At least some of NVIDIA’s processors are being manufactured on 65-nanometer process technology, which is pretty advanced for graphics. The company has “already ramped 65″.

One area in which NVIDIA was down in the first quarter was in core logic, what it calls its media and communication processors (MCPs). In spite of AMD’s acquisition of ATI, NVIDIA is still a big supplier of core logic for AMD. AMD’s losses in the channel hurt NVIDIA. NVIDIA experienced with its core logic “exactly what AMD experienced in the channel”.

Where there’s smoke there’s fire, and where there’s an Athlon CPU there’s “an nForce chipset that goes with it”.

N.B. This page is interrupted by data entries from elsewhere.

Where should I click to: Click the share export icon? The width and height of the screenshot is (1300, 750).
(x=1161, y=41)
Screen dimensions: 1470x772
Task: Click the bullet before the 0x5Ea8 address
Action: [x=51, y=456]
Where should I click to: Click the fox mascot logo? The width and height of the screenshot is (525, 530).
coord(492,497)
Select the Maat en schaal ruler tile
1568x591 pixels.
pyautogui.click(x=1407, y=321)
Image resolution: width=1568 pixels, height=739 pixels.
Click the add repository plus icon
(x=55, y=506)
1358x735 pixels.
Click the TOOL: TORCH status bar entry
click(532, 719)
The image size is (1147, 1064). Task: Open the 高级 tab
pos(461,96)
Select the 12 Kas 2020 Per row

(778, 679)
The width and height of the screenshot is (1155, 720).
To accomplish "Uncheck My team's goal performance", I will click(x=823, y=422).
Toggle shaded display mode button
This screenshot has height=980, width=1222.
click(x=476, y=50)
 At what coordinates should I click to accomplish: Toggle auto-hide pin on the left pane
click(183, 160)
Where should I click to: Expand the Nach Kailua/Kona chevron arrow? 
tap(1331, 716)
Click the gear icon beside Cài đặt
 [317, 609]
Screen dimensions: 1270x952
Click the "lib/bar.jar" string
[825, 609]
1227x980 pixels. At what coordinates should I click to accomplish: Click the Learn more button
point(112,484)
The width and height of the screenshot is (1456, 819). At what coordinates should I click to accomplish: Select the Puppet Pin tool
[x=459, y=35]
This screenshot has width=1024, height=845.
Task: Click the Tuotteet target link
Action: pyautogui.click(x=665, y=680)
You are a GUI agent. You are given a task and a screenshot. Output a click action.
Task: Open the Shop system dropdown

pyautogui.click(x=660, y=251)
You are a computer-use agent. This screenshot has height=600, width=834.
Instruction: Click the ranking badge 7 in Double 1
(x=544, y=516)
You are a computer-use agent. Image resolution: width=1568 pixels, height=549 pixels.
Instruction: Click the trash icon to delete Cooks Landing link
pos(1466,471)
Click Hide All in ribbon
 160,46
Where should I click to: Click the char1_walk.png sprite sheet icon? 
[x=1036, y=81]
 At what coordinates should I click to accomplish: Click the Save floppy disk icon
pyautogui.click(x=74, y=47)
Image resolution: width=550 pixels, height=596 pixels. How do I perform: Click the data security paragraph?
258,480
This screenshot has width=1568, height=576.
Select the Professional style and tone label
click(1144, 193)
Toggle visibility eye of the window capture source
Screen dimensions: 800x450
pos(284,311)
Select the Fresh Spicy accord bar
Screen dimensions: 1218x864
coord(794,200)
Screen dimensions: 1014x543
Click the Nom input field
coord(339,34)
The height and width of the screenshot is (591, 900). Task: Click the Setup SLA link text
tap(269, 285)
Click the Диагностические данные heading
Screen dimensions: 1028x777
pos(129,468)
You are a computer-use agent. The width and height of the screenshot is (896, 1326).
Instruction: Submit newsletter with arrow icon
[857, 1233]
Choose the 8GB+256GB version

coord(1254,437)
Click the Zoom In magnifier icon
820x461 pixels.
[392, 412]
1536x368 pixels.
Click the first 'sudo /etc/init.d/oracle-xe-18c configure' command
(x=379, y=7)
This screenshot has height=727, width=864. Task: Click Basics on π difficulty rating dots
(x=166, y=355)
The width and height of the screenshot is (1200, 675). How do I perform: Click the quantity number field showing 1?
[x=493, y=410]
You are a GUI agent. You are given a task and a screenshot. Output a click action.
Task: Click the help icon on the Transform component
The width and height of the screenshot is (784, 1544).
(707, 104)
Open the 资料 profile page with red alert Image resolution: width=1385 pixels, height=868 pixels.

AMD had a bad quarter. That being said, NVIDIA is seeing AMD processors picking up steam. Others may be seeing this, too, and this may be what has been driving AMD’s stock over the past couple of days. NVIDIA is seeing “AMD processors picking up significantly in this channel”.

There’s alot of room for growth for NVIDIA these days in the Intel market. Since AMD acquired ATI, NVIDIA is “the only branded GPU supplier for the Intel processor market”.

Though no products have shipped yet, NVIDIA nevertheless has the “first GeForce Motherboard GPU for the Intel market”.

NVIDIA already has a foothold in building core logic for Intel. Intel, however, builds its own core logic, too. The result is that NVIDIA occupies a niche of the high performance segment. The nForce 680i and 650i MCPs provide “the only SLI motherboards for Intel Processors”.

Intel has also opened up Centrino processor technology to NVIDIA graphics. NVIDIA timed the launch of its Geforce 8M notebook GPUs to coincide with Intel’s Santa Rosa launch. Of notebook GPUs, the GeForce 8M series is “the worlds’ first to support DirectX 10″.

Another opportunity for the future is in GPU computing, and NVIDIA is investing in this area. Computer performance under the old era of frequency ramping did not scale with Moore’s Law. Now we are in the era of multicore computing. Performance scales better. NVIDIA’s take on this phenomenon is to implement multiple graphics cores. Said the CEO, “Parallel computing is generally believed to be the path to perform scaling”.

Another area the company is investing in is application processors. The GeForce 6100 is the company’s “first application processor”.

Look for the GeForce 6100 in personal media players and multimedia smartphones. It is “a full computer on a chip”.